**WHAT IS EXPECTED:** Exactly as they stand, set down all of the records again.

++++++

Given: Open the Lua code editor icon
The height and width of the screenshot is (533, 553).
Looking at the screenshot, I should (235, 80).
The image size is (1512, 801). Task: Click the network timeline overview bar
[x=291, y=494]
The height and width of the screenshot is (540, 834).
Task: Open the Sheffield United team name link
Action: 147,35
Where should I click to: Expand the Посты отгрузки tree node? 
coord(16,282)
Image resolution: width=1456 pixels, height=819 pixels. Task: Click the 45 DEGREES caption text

++++++

**EXERCISE OUTPUT:**
Given: Open the Lua code editor icon
The height and width of the screenshot is (533, 553).
Looking at the screenshot, I should (235, 80).
The image size is (1512, 801). Task: Click the network timeline overview bar
[x=291, y=494]
The height and width of the screenshot is (540, 834).
Task: Open the Sheffield United team name link
Action: 147,35
Where should I click to: Expand the Посты отгрузки tree node? 
coord(16,282)
Image resolution: width=1456 pixels, height=819 pixels. Task: Click the 45 DEGREES caption text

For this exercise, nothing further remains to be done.